### What to do
Copy all of the rows below word for word, keeping every line unchanged and in the same order.

### Raw records

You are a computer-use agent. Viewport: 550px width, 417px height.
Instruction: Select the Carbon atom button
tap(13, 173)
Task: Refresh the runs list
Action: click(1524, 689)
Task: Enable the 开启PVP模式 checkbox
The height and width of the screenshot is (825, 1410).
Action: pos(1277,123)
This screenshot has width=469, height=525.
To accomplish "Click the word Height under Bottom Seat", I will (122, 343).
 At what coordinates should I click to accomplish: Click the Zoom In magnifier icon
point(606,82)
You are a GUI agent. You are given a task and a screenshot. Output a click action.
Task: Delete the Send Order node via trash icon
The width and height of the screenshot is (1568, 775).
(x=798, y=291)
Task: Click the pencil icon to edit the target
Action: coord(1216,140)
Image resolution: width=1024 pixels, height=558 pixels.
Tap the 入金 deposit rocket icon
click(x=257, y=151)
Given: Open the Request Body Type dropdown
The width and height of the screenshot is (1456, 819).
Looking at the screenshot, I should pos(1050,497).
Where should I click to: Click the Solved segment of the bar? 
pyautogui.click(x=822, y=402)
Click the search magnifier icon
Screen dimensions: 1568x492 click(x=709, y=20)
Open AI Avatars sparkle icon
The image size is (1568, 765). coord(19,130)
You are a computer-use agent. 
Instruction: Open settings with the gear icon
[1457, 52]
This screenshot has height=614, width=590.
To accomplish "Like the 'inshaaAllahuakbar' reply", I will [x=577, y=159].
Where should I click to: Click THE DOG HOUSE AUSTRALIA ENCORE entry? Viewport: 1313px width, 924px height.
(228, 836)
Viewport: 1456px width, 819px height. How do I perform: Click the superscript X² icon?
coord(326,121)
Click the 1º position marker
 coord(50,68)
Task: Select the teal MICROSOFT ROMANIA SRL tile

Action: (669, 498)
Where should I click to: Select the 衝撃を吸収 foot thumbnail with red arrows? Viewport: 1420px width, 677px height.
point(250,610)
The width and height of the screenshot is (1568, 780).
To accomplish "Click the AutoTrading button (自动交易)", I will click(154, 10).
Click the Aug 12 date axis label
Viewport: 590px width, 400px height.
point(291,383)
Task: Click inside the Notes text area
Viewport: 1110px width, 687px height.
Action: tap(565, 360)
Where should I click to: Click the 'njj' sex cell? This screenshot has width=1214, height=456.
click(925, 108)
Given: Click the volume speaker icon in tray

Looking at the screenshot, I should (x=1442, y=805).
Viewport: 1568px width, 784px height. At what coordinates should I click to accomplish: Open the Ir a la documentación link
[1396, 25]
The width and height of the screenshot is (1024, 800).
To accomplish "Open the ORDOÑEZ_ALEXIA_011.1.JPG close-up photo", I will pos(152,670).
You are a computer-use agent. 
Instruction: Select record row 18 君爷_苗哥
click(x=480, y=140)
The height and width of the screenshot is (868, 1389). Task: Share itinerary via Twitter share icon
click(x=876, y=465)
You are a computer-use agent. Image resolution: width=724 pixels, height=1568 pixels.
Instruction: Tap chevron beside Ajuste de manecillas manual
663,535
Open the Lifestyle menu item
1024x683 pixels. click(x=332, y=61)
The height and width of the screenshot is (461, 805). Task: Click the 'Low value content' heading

### Response to this task
You are a computer-use agent. Viewport: 550px width, 417px height.
Instruction: Select the Carbon atom button
tap(13, 173)
Task: Refresh the runs list
Action: click(1524, 689)
Task: Enable the 开启PVP模式 checkbox
The height and width of the screenshot is (825, 1410).
Action: pos(1277,123)
This screenshot has width=469, height=525.
To accomplish "Click the word Height under Bottom Seat", I will (122, 343).
 At what coordinates should I click to accomplish: Click the Zoom In magnifier icon
point(606,82)
You are a GUI agent. You are given a task and a screenshot. Output a click action.
Task: Delete the Send Order node via trash icon
The width and height of the screenshot is (1568, 775).
(x=798, y=291)
Task: Click the pencil icon to edit the target
Action: coord(1216,140)
Image resolution: width=1024 pixels, height=558 pixels.
Tap the 入金 deposit rocket icon
click(x=257, y=151)
Given: Open the Request Body Type dropdown
The width and height of the screenshot is (1456, 819).
Looking at the screenshot, I should pos(1050,497).
Where should I click to: Click the Solved segment of the bar? 
pyautogui.click(x=822, y=402)
Click the search magnifier icon
Screen dimensions: 1568x492 click(x=709, y=20)
Open AI Avatars sparkle icon
The image size is (1568, 765). coord(19,130)
You are a computer-use agent. 
Instruction: Open settings with the gear icon
[1457, 52]
This screenshot has height=614, width=590.
To accomplish "Like the 'inshaaAllahuakbar' reply", I will [x=577, y=159].
Where should I click to: Click THE DOG HOUSE AUSTRALIA ENCORE entry? Viewport: 1313px width, 924px height.
(228, 836)
Viewport: 1456px width, 819px height. How do I perform: Click the superscript X² icon?
coord(326,121)
Click the 1º position marker
 coord(50,68)
Task: Select the teal MICROSOFT ROMANIA SRL tile

Action: (669, 498)
Where should I click to: Select the 衝撃を吸収 foot thumbnail with red arrows? Viewport: 1420px width, 677px height.
point(250,610)
The width and height of the screenshot is (1568, 780).
To accomplish "Click the AutoTrading button (自动交易)", I will click(154, 10).
Click the Aug 12 date axis label
Viewport: 590px width, 400px height.
point(291,383)
Task: Click inside the Notes text area
Viewport: 1110px width, 687px height.
Action: tap(565, 360)
Where should I click to: Click the 'njj' sex cell? This screenshot has width=1214, height=456.
click(925, 108)
Given: Click the volume speaker icon in tray

Looking at the screenshot, I should (x=1442, y=805).
Viewport: 1568px width, 784px height. At what coordinates should I click to accomplish: Open the Ir a la documentación link
[1396, 25]
The width and height of the screenshot is (1024, 800).
To accomplish "Open the ORDOÑEZ_ALEXIA_011.1.JPG close-up photo", I will pos(152,670).
You are a computer-use agent. 
Instruction: Select record row 18 君爷_苗哥
click(x=480, y=140)
The height and width of the screenshot is (868, 1389). Task: Share itinerary via Twitter share icon
click(x=876, y=465)
You are a computer-use agent. Image resolution: width=724 pixels, height=1568 pixels.
Instruction: Tap chevron beside Ajuste de manecillas manual
663,535
Open the Lifestyle menu item
1024x683 pixels. click(x=332, y=61)
The height and width of the screenshot is (461, 805). Task: Click the 'Low value content' heading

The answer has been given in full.